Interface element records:
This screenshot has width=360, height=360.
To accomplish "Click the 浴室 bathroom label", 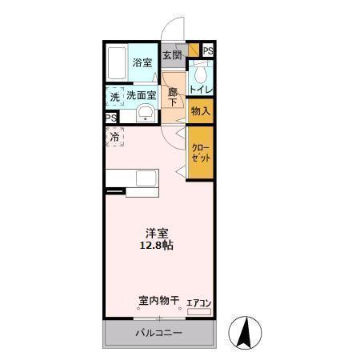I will point(142,62).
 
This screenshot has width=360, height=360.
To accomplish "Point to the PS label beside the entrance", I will point(208,51).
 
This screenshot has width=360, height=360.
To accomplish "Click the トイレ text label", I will point(201,90).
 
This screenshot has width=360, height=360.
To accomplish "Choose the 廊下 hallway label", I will point(172,97).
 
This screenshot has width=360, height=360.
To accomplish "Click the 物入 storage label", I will point(201,111).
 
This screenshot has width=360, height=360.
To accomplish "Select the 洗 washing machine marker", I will point(115,96).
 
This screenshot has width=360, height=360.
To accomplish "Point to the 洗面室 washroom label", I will point(141,96).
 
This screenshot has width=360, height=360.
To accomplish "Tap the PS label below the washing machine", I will point(110,118).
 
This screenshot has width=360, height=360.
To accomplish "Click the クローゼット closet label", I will point(200,153).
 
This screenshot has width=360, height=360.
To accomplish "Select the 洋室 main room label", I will point(157,233).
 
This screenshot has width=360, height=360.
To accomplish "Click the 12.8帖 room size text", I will point(157,246).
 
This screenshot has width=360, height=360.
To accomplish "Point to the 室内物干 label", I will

What you should do
Pull out every line from the items above that contains the word "machine".

Finished answer
To accomplish "Select the 洗 washing machine marker", I will point(115,96).
To accomplish "Tap the PS label below the washing machine", I will point(110,118).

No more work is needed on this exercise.